— Task statement —
State the number of lines in the listing below that contain the word "computer", and nothing besides.

******************************

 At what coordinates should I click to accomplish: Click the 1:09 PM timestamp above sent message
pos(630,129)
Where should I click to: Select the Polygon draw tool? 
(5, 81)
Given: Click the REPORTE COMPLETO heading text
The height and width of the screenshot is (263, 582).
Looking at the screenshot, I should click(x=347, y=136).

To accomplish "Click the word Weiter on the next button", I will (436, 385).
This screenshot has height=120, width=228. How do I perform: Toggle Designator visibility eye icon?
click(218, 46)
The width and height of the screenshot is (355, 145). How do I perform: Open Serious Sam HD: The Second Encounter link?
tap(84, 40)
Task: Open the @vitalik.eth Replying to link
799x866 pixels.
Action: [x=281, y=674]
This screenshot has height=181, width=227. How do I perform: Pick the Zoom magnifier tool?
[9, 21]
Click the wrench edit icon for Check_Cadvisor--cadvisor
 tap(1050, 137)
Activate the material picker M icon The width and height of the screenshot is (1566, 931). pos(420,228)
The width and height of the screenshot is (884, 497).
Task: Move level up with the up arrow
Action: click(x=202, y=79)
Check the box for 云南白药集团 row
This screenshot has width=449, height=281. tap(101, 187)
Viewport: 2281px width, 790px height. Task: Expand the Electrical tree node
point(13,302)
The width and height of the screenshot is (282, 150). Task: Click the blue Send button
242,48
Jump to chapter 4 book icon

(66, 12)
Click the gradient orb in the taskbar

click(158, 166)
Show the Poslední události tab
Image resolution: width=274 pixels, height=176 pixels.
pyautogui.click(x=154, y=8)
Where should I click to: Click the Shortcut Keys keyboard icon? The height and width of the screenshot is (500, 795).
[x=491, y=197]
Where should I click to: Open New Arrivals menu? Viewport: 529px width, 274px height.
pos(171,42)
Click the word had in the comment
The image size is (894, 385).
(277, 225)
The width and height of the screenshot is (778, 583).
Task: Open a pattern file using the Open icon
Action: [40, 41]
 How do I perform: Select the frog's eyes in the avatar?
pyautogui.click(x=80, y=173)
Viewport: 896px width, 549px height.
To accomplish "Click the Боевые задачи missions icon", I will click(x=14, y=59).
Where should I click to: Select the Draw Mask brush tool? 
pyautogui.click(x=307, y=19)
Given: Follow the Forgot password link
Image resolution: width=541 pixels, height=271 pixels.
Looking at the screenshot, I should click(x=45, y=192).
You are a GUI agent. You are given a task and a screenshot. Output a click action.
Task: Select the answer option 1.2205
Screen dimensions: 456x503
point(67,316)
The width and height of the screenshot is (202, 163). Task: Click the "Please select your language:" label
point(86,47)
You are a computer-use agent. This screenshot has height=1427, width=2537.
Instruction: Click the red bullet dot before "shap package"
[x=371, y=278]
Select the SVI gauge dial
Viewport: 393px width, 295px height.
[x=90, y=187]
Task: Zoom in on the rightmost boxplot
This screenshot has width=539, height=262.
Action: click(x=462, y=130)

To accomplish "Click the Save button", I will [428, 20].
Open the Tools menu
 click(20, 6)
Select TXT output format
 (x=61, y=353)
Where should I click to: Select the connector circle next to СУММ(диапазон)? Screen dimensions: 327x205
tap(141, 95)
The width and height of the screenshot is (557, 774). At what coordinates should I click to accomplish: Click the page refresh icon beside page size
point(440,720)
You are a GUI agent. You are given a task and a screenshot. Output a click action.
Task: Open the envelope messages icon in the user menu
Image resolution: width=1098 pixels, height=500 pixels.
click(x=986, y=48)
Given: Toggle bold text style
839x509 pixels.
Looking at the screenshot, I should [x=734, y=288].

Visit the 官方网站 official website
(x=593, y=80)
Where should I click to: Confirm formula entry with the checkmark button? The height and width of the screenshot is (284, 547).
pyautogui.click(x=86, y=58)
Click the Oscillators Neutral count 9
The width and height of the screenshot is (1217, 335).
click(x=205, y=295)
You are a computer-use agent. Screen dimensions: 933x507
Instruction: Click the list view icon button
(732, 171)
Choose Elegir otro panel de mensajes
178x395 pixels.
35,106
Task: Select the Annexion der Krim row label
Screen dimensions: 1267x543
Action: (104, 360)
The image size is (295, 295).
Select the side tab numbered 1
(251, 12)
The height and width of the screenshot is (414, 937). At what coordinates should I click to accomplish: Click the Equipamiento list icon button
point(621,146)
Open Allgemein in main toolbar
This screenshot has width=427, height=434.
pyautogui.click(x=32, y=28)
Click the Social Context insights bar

******************************

— Answer box —
2